150 patients who underwent general anaesthesia for elective surgery were randomly allocated into three groups. Data was collected on oropharyngeal leak pressures, ease and duration of device insertion, ease of gastric tube insertion, and airway safety.
Leak pressure, our primary outcome measure, was found to be higher for the i-gel than the Supreme and ProSeal (mean ± standard error of the mean: 27.31 ± 0.92 cmH2O, 23.60 ± 0.70 cmH2O and 24.44 ± 0.70 cmH2O, respectively; p = 0.003). Devices were inserted on the first attempt for 90%, 82% and 72% of patients in the i-gel, Supreme and ProSeal groups, respectively (p = 0.105); mean device placement times were 23.58 seconds, 25.10 seconds and 26.34 seconds, respectively (p = 0.477). Gastric tubes were inserted on the first attempt in 100% of patients in the Supreme group, and 94% of patients in the i-gel and ProSeal groups (p = 0.100). There was blood staining on removal in 9 (18%) patients in each of the Supreme and ProSeal groups, with none in the i-gel group (p = 0.007). The incidence of postoperative sore throat, dysphagia and hoarseness was lowest for the i-gel.
The three devices were comparable in terms of ease and duration of placement, but the i-gel had higher initial oropharyngeal leak pressure and lower airway morbidity compared with the ProSeal and Supreme.
The classic laryngeal mask airway (LMA), introduced by Brain in 1988, revolutionised the practice of airway management and is now routinely utilised in clinical anaesthesia.(1) Nevertheless, there are still limitations associated with the classic LMA, such as controlled ventilation being relatively contraindicated (due to its moderate oropharyngeal seal) and its unsuitability for patients at risk of aspiration.(2) Second-generation supraglottic airway devices (SADs) were designed to address these issues. The newer SADs have additional safety features that enhance the oesophageal and pharyngeal seals; the risk of aspiration is also minimised with the introduction of the gastric channel, which enables gastric suctioning, venting and passage of a nasogastric tube.
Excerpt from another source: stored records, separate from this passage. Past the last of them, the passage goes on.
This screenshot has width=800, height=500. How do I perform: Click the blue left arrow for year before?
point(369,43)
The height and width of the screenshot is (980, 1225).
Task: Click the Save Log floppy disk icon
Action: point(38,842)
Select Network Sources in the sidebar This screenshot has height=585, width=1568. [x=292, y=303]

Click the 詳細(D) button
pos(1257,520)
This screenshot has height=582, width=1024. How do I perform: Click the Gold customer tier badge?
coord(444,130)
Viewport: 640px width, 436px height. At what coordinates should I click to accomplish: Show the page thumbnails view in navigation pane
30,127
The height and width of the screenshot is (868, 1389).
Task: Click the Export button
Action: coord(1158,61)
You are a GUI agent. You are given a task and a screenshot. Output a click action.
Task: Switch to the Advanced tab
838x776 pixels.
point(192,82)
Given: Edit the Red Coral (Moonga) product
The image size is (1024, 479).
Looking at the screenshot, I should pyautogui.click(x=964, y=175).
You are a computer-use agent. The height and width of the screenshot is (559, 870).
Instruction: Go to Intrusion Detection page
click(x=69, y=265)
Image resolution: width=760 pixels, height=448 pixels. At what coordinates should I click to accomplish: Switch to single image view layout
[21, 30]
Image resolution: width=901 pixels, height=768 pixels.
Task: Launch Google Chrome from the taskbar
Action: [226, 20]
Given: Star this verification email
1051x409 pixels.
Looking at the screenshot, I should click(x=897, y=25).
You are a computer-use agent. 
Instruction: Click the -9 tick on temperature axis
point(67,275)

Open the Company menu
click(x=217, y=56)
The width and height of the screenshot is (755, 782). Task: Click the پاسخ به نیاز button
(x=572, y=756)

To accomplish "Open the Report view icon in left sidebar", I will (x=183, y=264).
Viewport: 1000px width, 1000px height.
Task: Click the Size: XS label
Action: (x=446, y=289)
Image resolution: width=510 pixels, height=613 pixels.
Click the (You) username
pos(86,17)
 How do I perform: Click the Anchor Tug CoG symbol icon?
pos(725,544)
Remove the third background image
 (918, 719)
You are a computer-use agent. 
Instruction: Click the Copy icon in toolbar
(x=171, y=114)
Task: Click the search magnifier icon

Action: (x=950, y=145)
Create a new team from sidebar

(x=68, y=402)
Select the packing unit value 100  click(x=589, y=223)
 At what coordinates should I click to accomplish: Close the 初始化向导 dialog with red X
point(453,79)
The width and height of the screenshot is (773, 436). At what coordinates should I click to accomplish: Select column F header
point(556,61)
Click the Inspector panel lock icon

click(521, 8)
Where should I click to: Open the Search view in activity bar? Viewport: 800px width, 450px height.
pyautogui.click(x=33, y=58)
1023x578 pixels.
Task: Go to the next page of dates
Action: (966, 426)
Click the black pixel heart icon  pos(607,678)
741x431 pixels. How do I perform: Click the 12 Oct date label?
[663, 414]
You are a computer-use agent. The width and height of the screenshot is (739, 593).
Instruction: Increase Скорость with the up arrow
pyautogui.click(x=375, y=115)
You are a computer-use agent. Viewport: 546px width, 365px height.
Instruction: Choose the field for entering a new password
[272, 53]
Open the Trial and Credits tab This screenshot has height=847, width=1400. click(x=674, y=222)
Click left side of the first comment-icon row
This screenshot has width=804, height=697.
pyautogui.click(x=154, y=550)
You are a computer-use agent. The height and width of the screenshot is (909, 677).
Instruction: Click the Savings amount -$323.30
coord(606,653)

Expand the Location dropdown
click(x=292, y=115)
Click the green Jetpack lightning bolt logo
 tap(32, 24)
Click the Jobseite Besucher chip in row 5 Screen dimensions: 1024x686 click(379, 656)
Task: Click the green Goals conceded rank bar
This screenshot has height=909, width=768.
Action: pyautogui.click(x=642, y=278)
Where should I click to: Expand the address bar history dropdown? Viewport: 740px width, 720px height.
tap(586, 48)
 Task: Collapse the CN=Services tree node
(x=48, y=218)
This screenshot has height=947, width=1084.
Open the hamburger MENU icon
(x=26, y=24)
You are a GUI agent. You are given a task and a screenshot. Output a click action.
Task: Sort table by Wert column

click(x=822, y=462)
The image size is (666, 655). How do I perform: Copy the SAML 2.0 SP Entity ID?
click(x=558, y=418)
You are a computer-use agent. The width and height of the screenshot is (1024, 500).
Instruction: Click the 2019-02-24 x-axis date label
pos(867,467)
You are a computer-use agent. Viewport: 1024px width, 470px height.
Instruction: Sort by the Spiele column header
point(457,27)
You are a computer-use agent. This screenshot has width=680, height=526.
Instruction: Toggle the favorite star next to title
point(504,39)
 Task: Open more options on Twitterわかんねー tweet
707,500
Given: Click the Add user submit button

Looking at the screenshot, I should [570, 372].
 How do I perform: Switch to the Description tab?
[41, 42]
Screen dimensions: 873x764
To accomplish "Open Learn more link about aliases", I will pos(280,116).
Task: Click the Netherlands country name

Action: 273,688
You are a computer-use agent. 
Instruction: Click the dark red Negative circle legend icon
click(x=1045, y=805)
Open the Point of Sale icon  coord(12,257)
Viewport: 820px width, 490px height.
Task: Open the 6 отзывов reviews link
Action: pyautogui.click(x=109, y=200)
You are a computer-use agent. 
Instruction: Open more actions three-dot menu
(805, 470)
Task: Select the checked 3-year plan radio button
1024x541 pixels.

Second-generation SADs that are commonly used are the LMA ProSeal™ (Teleflex Medical Europe Ltd, County Westmeath, Ireland), LMA Supreme™ (LMA-S™; The Laryngeal Mask Company Pte Ltd, Singapore) and i-gel® (Intersurgical Ltd, Wokingham, UK). The ProSeal is a reusable device made of silicone with an inbuilt gastric port, an inflatable posterior pharyngeal cuff for better airway seal and a rigid bite block. The Supreme, introduced commercially in 2007, is a single-use SAD made of polyvinyl chloride with a gastric drain tube, large inflatable plastic cuff and preformed semi-rigid tube. The i-gel, also clinically introduced in 2007, is a single-use device comprising a soft gel-like cuffless mask, a narrow-bore gastric drain tube and an integral bite block. Numerous previous studies of these airway devices have demonstrated their easy, reliable insertion and low morbidity rate.(3-7)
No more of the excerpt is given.